Eco-Tech Ceram used the collected information to investigate the best configuration for recovering the waste heat of the tunnel furnace with the Eco-Stock solution. 24 scenarios were studied to define the best technical parameters of the solution (size and number of storage units, durations of charge/discharge, heat storage material, power of the equipment...). The location of the Eco-Stock solution in the factory was defined in agreement with Villeroy & Boch. This is a critical point for the industrial partner since the implementation of the Eco-Stock solution reduces the available space in the factory. 3D diagrams have been made to size the installation and calculate the length of pipes.
The equipment to be implemented have been identified and the cost of the designed solution have been estimated.
Tunnel kilns characteristics are different from those of continuous kilns: the fumes temperature level is lower. ECO-TECH CERAM has chosen to add a POWER TO HEAT system to raise the temperature of the fumes by converting electricity into heat, and decarbonate a part of the heat used.
This storage system optimises the purchase cost of electricity, the price of which fluctuates sharply during the day.
The heat is therefore drawn from the kiln at 400°C, reheated with a PTH at 600 degrees and then re-injected directly both into the kiln and into the storage simultaneously. The storage enables the price of electricity to be smoothed out and, with POWER TO HEAT, ensures that the air is sufficiently hot.
In conclusion, the H2020 project has made it possible to:
- Demonstrate the technical feasibility of recovering this heat by controlling the pressure conditions in the kiln, the ability to increase this heat with the PTH to 600 degrees, and the ability to reinject the decarbonised hot air into the kiln in a controlled manner to reduce natural gas consumption, with or without storage.
- Validate the quality of the air returned to the kiln, which must be very clean in accordance with the high industrial partner's requirements.

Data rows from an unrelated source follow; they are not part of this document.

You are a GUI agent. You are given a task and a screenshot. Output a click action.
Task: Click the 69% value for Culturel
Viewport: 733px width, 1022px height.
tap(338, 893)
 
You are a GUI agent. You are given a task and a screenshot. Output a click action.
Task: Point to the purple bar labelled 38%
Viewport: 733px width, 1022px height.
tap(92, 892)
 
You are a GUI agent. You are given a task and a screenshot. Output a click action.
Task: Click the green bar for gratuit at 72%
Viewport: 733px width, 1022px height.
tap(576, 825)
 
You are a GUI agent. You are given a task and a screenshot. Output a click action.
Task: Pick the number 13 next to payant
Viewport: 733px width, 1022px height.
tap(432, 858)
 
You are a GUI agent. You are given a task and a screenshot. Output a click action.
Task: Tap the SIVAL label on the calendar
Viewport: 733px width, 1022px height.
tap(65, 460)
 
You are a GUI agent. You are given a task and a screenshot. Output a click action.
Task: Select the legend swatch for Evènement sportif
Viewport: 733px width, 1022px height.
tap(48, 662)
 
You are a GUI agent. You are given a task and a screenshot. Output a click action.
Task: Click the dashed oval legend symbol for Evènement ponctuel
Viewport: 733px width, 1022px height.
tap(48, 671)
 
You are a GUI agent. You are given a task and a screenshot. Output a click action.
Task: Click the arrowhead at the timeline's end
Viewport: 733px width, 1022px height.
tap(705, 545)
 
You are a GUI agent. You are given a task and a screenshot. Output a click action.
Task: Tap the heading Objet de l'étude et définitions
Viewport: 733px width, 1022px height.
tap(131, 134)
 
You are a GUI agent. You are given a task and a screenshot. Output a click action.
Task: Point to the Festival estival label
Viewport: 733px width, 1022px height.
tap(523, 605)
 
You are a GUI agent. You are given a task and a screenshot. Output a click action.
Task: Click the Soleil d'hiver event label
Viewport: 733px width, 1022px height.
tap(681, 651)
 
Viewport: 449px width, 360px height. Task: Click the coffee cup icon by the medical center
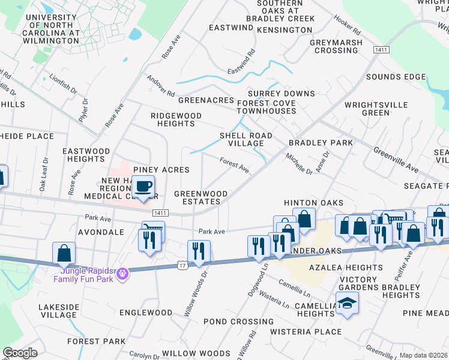point(144,187)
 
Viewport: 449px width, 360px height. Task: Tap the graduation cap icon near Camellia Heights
point(346,304)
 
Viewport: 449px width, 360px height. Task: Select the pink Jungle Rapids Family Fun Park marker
point(122,274)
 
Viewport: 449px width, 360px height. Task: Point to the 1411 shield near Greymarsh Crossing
point(379,49)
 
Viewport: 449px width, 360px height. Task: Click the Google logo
point(20,353)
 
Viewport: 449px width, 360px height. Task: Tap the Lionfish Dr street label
point(64,85)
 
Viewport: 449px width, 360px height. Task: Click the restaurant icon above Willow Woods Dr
point(199,251)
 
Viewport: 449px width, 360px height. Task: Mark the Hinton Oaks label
point(313,203)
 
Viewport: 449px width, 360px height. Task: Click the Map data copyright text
point(423,355)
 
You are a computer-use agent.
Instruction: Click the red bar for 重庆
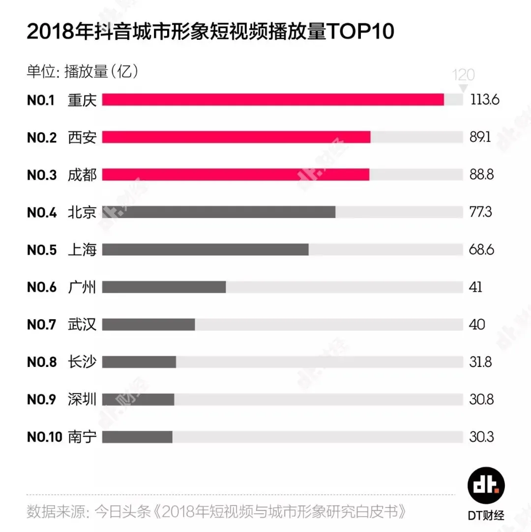pos(273,100)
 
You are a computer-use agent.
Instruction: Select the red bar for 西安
pos(236,137)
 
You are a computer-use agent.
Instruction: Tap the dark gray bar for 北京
pos(219,212)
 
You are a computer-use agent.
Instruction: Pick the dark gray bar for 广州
pos(164,287)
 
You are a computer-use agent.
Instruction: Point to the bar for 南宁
pos(137,437)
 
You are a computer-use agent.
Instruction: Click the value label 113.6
pos(485,100)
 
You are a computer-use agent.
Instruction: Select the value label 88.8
pos(481,175)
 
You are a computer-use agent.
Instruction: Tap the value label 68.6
pos(481,250)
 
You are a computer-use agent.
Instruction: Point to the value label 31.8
pos(480,362)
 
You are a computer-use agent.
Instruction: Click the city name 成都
pos(82,175)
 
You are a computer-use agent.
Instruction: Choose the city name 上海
pos(82,250)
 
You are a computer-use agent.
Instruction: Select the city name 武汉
pos(82,325)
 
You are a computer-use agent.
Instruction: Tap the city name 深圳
pos(82,399)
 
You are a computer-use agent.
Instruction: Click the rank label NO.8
pos(42,362)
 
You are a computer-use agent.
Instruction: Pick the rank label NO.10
pos(44,437)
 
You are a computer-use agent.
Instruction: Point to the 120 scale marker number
pos(463,75)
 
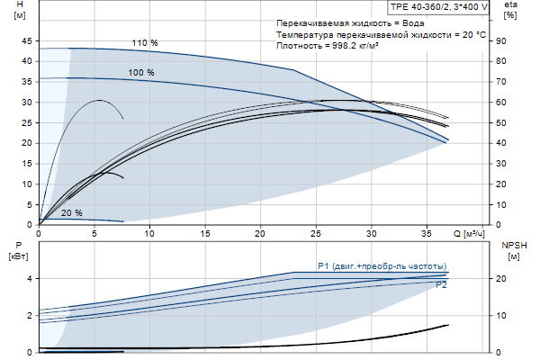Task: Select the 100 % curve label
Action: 141,72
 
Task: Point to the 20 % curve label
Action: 72,213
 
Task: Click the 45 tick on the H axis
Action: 26,40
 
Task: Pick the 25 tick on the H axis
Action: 26,122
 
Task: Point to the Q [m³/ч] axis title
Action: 468,233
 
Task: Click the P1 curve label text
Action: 382,266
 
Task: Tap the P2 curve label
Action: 441,284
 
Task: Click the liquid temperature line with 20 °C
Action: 382,32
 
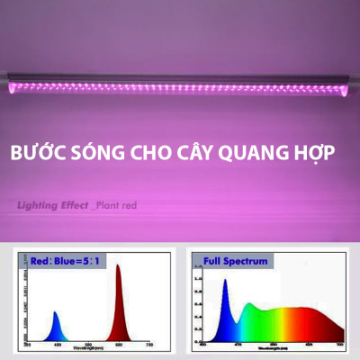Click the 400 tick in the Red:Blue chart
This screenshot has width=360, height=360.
(x=58, y=345)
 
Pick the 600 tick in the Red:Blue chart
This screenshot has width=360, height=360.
(x=120, y=345)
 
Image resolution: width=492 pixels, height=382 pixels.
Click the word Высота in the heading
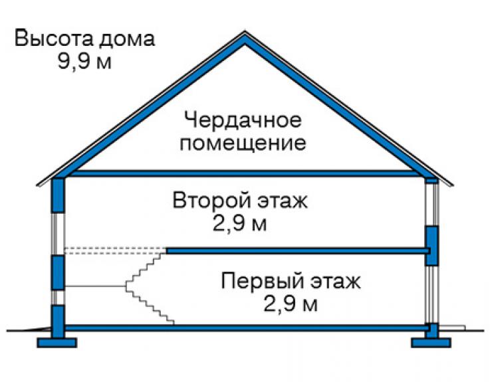54,39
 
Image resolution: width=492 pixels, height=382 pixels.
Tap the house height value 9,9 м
84,61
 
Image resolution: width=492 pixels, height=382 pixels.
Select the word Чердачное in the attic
243,120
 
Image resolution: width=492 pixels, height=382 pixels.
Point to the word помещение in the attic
243,143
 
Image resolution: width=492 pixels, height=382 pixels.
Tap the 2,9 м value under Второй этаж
240,223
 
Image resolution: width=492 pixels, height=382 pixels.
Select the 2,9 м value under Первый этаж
291,304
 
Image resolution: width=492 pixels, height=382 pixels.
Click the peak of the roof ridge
245,31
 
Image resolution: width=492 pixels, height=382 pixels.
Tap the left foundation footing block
57,343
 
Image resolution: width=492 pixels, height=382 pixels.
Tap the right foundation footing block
431,343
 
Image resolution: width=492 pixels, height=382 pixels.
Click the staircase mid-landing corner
126,286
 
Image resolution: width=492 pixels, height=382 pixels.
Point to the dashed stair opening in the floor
115,250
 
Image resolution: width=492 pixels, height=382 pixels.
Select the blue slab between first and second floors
298,250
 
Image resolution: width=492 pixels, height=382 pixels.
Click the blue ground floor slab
247,328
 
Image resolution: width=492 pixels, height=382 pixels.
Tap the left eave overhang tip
37,185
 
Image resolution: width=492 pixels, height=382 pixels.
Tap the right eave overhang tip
453,185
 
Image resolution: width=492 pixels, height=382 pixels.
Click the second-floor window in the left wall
58,234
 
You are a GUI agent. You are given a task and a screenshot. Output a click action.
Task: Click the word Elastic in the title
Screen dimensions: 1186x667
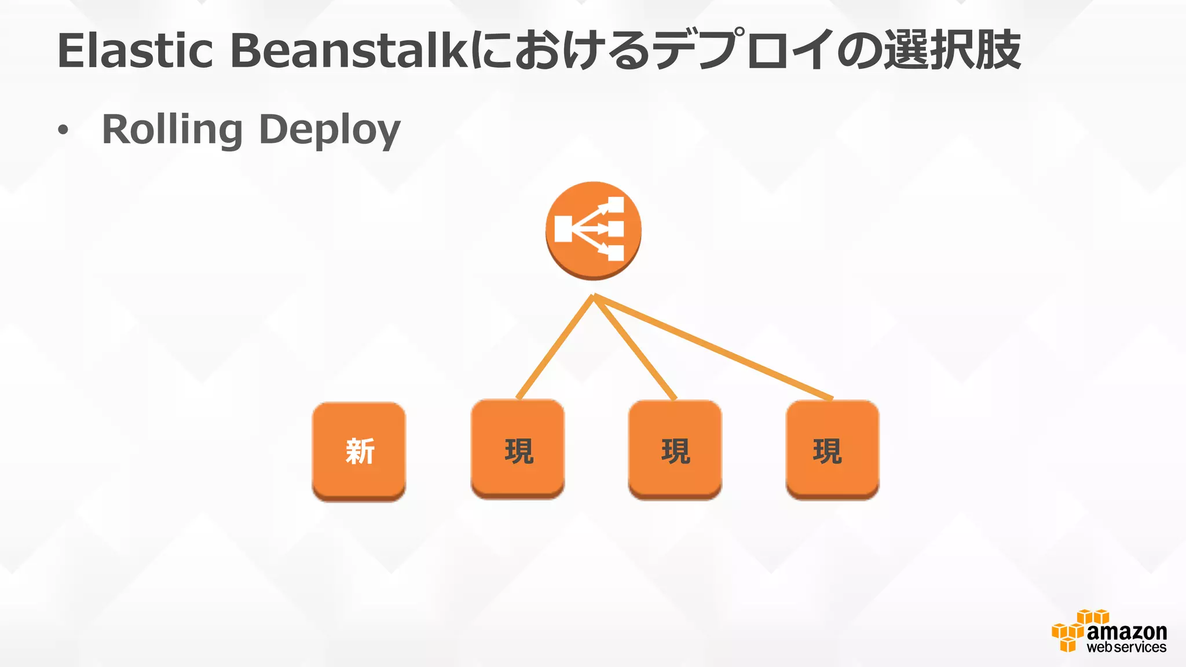point(136,51)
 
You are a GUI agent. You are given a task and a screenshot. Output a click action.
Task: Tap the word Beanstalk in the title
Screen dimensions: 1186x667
point(349,51)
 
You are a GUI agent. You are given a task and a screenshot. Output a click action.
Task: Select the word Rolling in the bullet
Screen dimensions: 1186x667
point(172,130)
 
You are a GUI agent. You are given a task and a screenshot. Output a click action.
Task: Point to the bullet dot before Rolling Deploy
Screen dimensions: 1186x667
point(63,131)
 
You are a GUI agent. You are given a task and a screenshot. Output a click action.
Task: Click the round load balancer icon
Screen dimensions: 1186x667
point(593,230)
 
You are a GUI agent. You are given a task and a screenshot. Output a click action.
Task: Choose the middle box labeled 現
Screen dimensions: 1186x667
point(675,449)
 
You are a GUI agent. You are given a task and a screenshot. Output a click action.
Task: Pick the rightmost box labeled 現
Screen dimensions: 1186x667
point(832,449)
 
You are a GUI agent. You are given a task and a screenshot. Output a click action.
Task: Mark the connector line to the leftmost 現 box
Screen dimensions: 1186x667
point(555,347)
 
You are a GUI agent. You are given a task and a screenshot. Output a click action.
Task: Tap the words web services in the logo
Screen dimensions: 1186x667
point(1126,647)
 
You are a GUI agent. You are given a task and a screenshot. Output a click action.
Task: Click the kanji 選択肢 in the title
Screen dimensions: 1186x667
point(952,51)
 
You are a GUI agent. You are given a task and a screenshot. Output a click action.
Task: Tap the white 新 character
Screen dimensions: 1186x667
point(360,451)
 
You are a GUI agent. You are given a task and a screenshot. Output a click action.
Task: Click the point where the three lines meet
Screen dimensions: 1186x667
point(594,296)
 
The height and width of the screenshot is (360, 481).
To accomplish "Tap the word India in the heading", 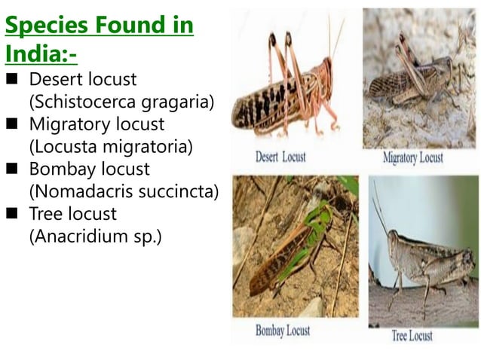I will (35, 54).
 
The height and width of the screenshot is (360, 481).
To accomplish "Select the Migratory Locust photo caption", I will (412, 158).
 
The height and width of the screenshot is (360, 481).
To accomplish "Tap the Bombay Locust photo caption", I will (283, 330).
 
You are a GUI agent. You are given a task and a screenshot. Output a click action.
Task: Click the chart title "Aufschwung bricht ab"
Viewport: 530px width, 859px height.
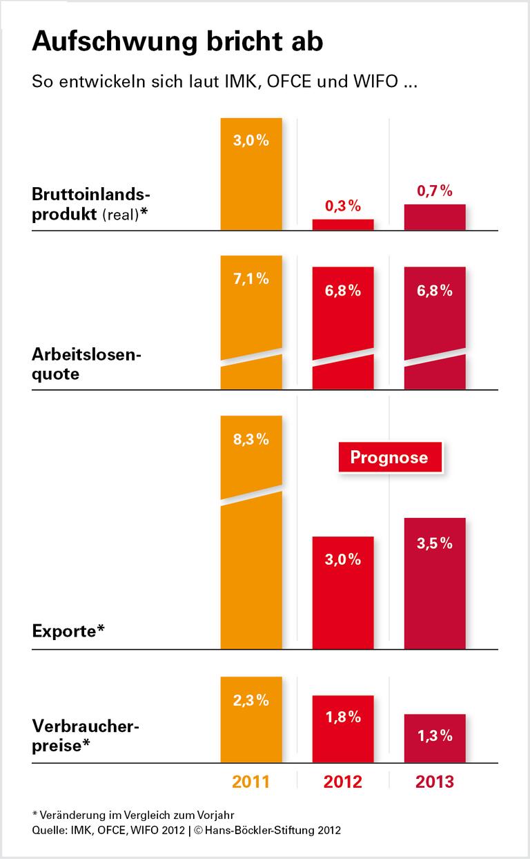click(177, 43)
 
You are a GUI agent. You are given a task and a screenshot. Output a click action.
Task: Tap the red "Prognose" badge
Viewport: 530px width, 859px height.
click(389, 457)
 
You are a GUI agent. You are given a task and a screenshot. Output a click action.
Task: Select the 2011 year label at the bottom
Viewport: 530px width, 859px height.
click(251, 782)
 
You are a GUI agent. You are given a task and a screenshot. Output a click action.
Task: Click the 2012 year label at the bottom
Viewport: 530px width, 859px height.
click(343, 782)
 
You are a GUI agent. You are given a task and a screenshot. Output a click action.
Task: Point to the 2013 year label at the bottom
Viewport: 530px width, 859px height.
click(435, 782)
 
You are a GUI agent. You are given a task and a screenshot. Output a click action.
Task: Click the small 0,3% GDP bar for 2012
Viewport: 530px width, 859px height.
click(343, 224)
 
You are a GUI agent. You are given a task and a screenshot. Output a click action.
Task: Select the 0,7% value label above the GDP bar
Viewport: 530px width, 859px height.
click(435, 191)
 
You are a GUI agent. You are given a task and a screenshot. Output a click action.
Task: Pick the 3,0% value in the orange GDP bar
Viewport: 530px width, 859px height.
click(251, 141)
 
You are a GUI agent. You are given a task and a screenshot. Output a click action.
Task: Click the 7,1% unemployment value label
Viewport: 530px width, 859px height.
click(251, 279)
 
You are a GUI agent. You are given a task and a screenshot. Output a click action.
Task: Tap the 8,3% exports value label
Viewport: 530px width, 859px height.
click(251, 439)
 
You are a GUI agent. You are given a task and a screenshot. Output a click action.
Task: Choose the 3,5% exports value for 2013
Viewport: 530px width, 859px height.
click(435, 543)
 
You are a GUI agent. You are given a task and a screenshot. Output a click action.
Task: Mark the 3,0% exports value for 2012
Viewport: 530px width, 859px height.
click(343, 559)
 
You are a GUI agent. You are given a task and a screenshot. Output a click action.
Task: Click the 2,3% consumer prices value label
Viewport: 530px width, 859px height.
click(251, 700)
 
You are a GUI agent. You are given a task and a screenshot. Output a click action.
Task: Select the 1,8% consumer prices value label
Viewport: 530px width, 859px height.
click(343, 717)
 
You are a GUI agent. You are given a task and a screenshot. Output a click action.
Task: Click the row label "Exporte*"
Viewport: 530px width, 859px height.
click(68, 630)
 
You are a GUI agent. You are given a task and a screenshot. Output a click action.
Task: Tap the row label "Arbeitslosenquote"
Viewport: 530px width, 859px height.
click(86, 365)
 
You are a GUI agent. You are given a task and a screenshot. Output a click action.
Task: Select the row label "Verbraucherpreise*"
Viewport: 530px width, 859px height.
click(86, 736)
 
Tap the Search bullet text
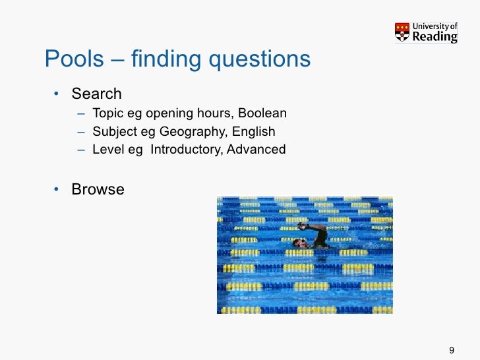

- Validate the economic relevance of this solution, with a production capacity of 1.5 GWh/y at an average price €5 lower than that of gas.
- Validate a technological solution that reduces CO2 emissions by a factor 3 compared with fossil fuels.
Lastly, ECO-TECH CERAM wants to develop its business in a future market, namely that of massive electricity storage. This is a market that is essential to the development of rapidly growing renewable energies (climate change mitigation) and to the adaptation of networks that will need to be coupled and reinforced with solutions such as POWER TO HEAR TO POWER, which could be the subject of a future European project (Innovation Fund).